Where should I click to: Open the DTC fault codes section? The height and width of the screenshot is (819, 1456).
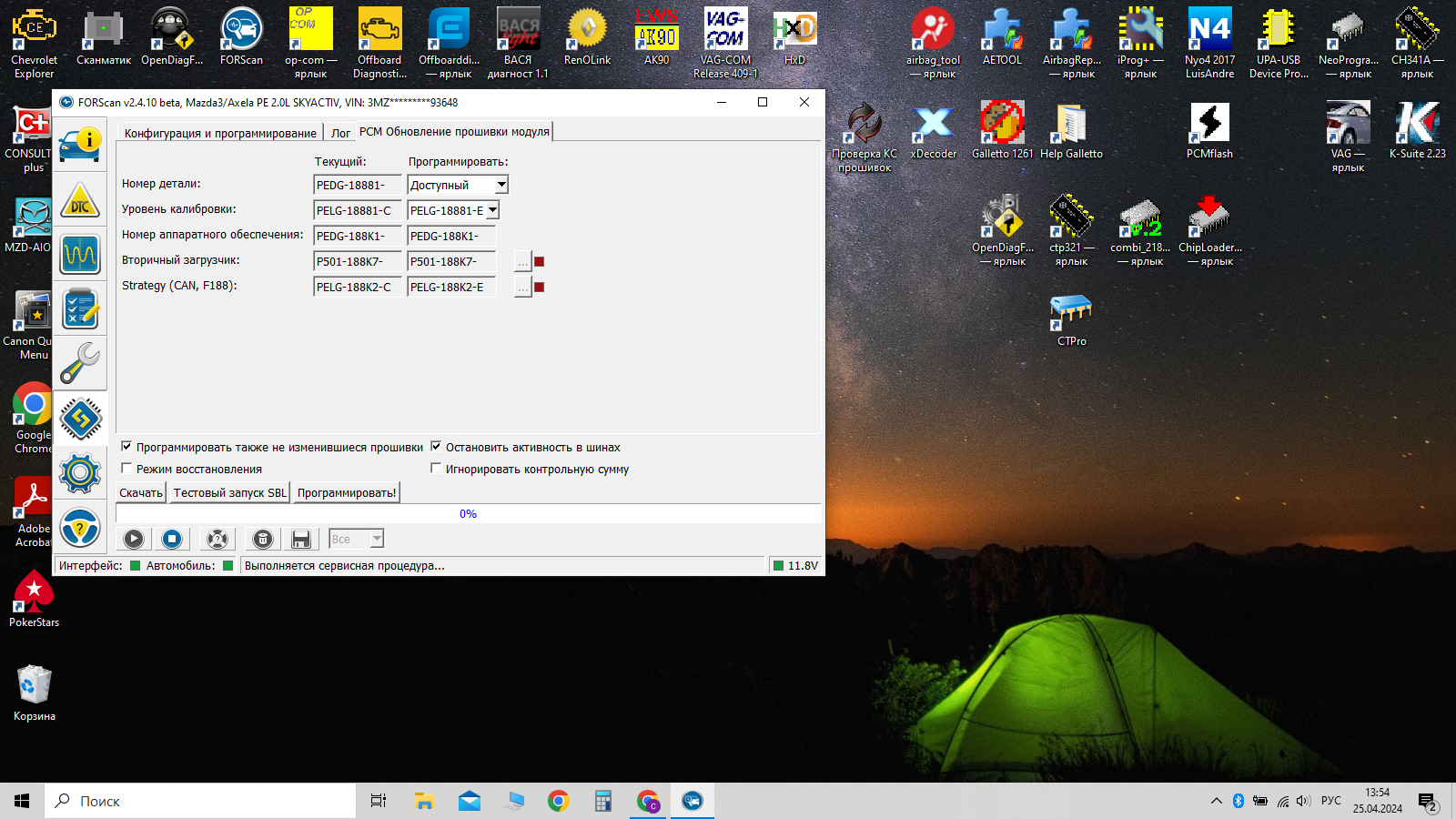[80, 201]
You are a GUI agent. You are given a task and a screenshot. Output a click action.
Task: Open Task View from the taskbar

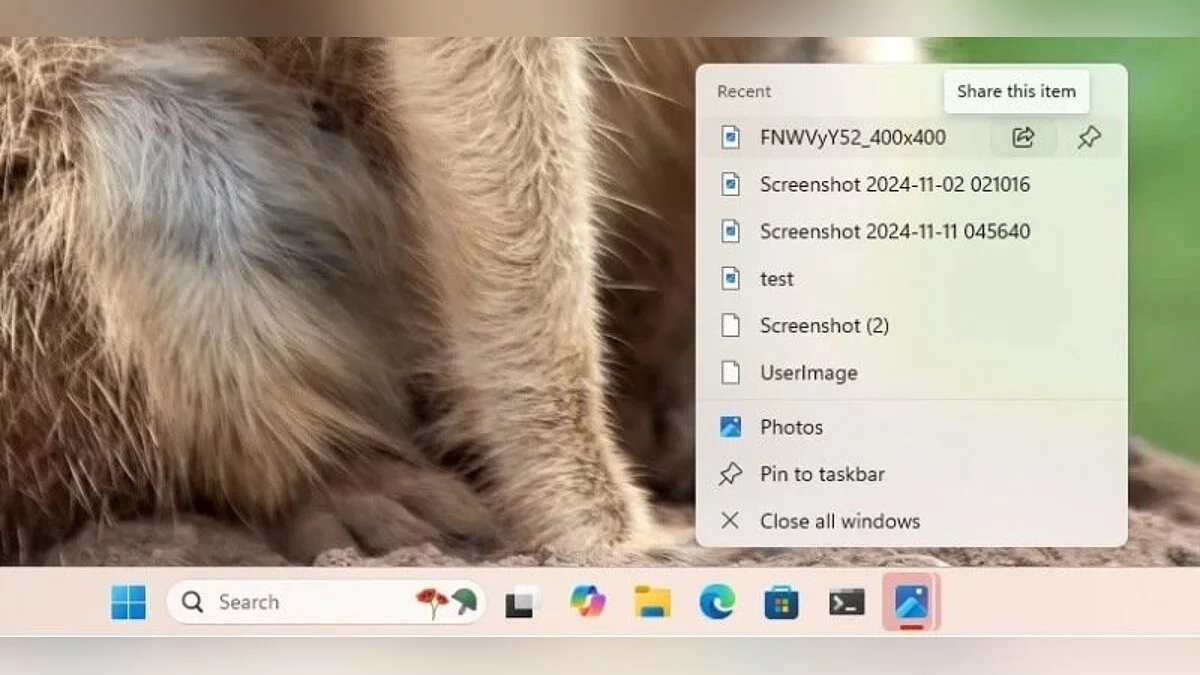(523, 602)
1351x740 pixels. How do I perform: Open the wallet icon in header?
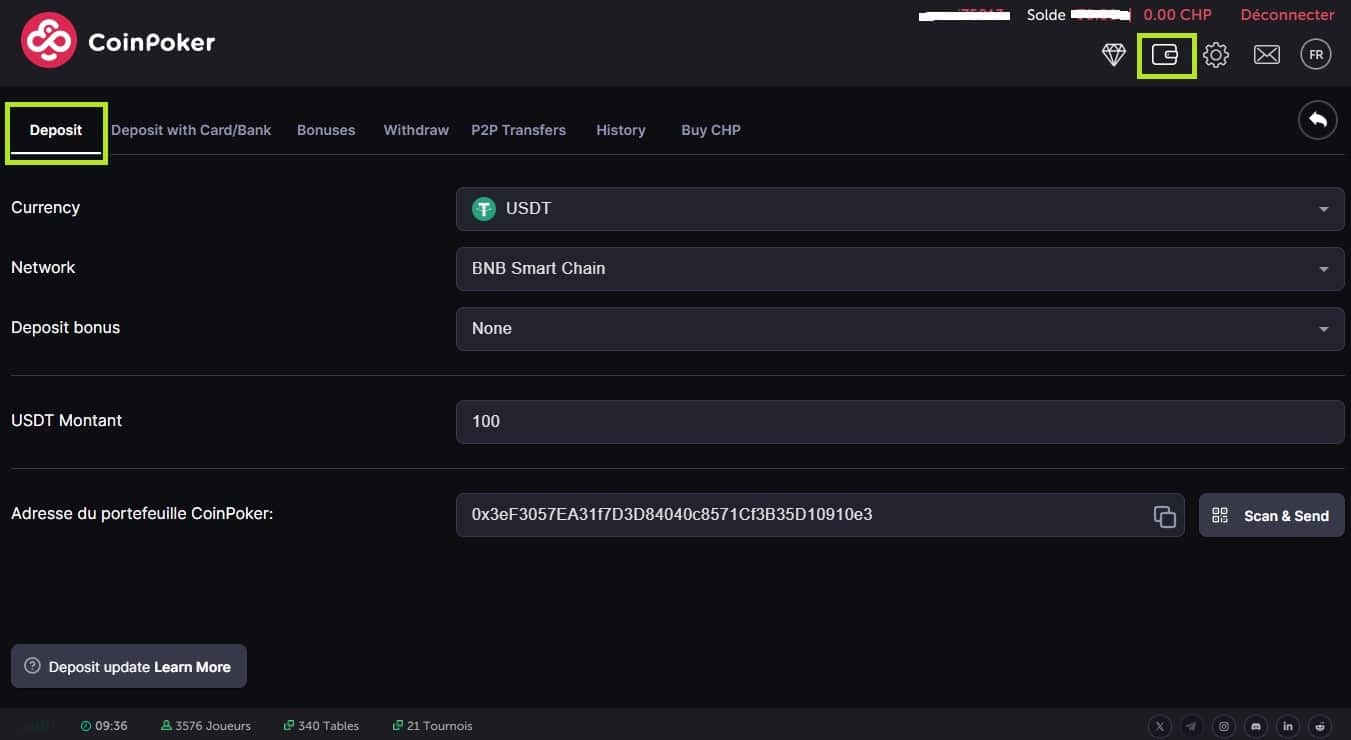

---------------

> **EXERCISE AIM**:
The result should be an exact retyped version of all the entries above, containing no pictures.

> **SOLUTION FOR THIS PROBLEM**:
Where should I click to: Open the DTC fault codes section? The height and width of the screenshot is (819, 1456).
[80, 201]
You are a GUI agent. You are given a task and a screenshot. Output a click action.
Task: Open Task View from the taskbar

(523, 602)
1351x740 pixels. How do I perform: Open the wallet icon in header?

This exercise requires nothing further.